Existe uma maior taxa de positividade das amostras quando sinais clínicos sistêmicos estão presentes (75%), quando comparados à presença de sinais sistêmicos e neurológicos (56%), descargas oculares (55%), sinais neurológicos (41%), sinais gastrointestinais (29%) e sinais respiratórios (25%). Outro fator a ser considerado é o tipo de amostra a ser enviada, pois a maior taxa de positividade é proveniente de secreções oculares (54%), seguida de urina (51%), sangue (46%) para exames sorológicos, sangue (37%) e secreções nasais (33%) para exames moleculares. Amostras fecais e de secreções do trato genital e oral possuem uma taxa de positividade extremamente baixa (entre 11 e 18%). O CDV pode fazer coinfecção com o parvovirus canino em 35% dos casos.
Tratamento e prevenção
O tratamento da doença se baseia na terapia suporte e cuidados paliativos do paciente, incluindo reposição hidroeletrolítica, repouso, terapia anticonvulsivante, limpeza das secreções nasais e oculares, aporte nutricional adequado e utilização de antimicrobianos (na fase linfopênica ou em evidência de infecção secundária), deixando o proprietário ciente do prognóstico reservado à desfavorável da doença e que podem haver sequelas, caso o animal se recupere da infecção. Ainda não existem agentes antivirais de ação comprovada cientificamente e a pouca literatura existente é muito controversa.
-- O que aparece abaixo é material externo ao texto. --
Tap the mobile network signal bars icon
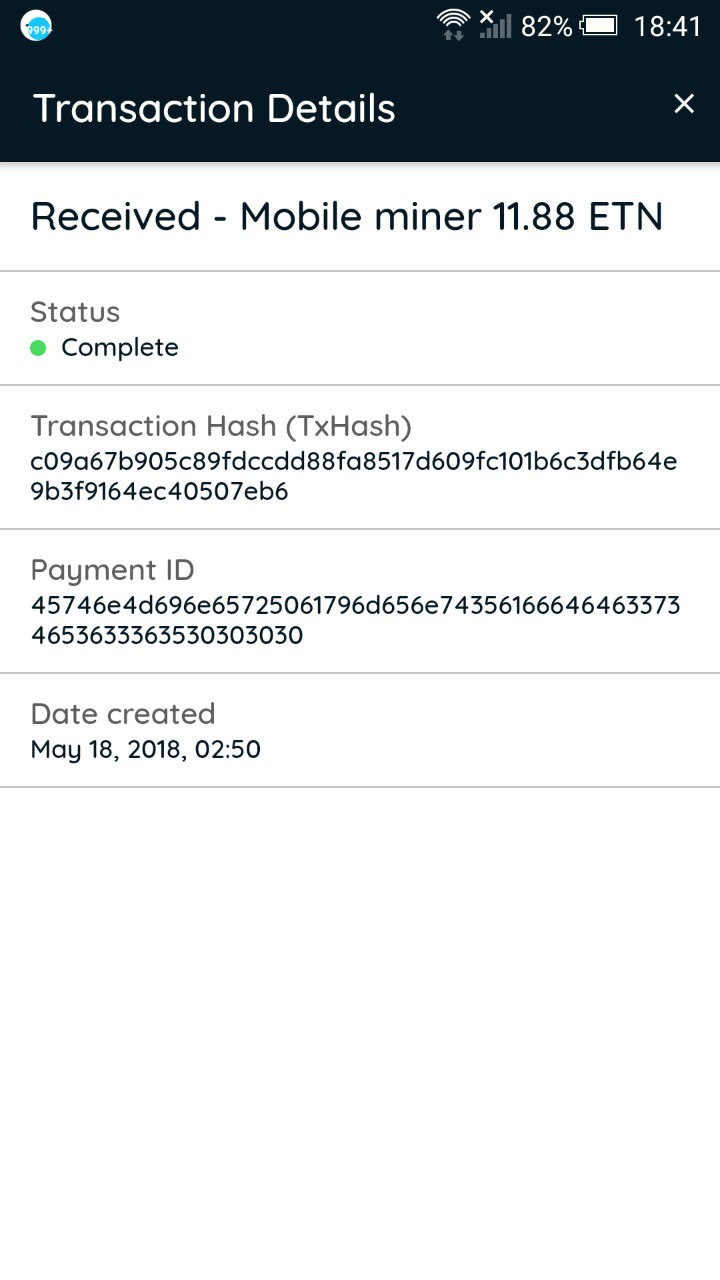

A eutanásia deve ser indicada nos casos em: cães com neuropatia que comprometa a qualidade de vida (convulsão não responsiva à medicação, mioclonia severa ou doença incapacitante relacionada à medula espinhal); forma catarral grave ou com piora progressiva; cães provenientes de abrigos ou locais com densidade populacional canina elevada, representando um risco potencial de infecção para os outros animais.
A vacinação dos cães domésticos continua sendo a melhor e mais eficaz forma de prevenção. Mesmo em animais jovens vacinados pode ocorrer manifestação clínica da doença, devido a infecção por amostras selvagens de CDV antes do protocolo vacinal ser estabelecido.
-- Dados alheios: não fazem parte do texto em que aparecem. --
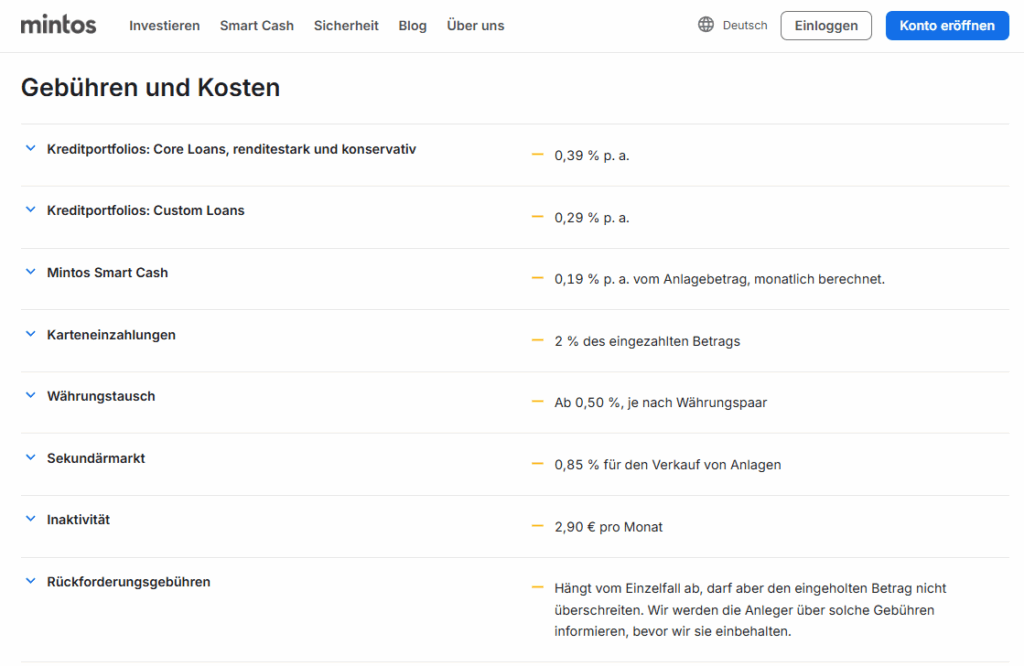Click the Inaktivität heading label
This screenshot has height=666, width=1024.
pyautogui.click(x=78, y=520)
Com relação ao calendário vacinal de filhotes, o protocolo estabelecido são 3 doses de vacina quando o animal tem 6-8, 10-12, 14-16 semanas de idade. Os filhotes costumam produzir anticorpos em quantidade protetora a partir da 1ª dose de vacina. A imunidade da vacina é válida por até 3 anos para o CDV. Contudo, em países emergentes onde a população canina errante é grande e reprodutivamente ativa e existe certa proximidade com a fauna silvestre, é desencorajada e imprudente qualquer frequência vacinal que não seja anual.